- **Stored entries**
:::
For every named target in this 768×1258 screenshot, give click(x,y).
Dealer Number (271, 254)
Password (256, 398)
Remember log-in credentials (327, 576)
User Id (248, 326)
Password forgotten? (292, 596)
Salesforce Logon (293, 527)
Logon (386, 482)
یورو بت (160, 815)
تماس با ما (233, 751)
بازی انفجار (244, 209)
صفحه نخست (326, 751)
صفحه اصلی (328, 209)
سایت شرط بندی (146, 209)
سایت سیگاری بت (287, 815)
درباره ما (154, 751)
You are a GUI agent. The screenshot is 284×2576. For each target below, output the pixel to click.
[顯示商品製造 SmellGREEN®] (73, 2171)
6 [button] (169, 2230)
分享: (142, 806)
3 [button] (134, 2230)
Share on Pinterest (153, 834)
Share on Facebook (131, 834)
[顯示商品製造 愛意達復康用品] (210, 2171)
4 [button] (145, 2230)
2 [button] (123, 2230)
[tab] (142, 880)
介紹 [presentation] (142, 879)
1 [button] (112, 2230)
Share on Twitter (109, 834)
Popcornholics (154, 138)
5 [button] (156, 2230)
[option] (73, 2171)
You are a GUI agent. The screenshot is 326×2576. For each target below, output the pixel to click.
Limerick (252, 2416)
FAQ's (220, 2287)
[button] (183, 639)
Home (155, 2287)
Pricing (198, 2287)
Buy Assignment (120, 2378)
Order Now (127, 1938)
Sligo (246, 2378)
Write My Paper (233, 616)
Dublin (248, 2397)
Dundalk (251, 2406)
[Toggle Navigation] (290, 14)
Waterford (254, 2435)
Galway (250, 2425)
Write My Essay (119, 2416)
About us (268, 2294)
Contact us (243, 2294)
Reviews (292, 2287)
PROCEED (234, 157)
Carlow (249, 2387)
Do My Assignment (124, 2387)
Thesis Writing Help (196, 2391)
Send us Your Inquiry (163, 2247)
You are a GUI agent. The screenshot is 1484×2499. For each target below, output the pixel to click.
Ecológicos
:::
Return exactly, and only, the lines above starting at the line that contains "Remember log-in credentials (327, 576)" and ending at the line that contains "[option] (73, 2171)".

Remember log-in credentials (327, 576)
User Id (248, 326)
Password forgotten? (292, 596)
Salesforce Logon (293, 527)
Logon (386, 482)
یورو بت (160, 815)
تماس با ما (233, 751)
بازی انفجار (244, 209)
صفحه نخست (326, 751)
صفحه اصلی (328, 209)
سایت شرط بندی (146, 209)
سایت سیگاری بت (287, 815)
درباره ما (154, 751)
You are a GUI agent. The screenshot is 284×2576. For each target below, output the pixel to click.
[顯示商品製造 SmellGREEN®] (73, 2171)
6 [button] (169, 2230)
分享: (142, 806)
3 [button] (134, 2230)
Share on Pinterest (153, 834)
Share on Facebook (131, 834)
[顯示商品製造 愛意達復康用品] (210, 2171)
4 [button] (145, 2230)
2 [button] (123, 2230)
[tab] (142, 880)
介紹 [presentation] (142, 879)
1 [button] (112, 2230)
Share on Twitter (109, 834)
Popcornholics (154, 138)
5 [button] (156, 2230)
[option] (73, 2171)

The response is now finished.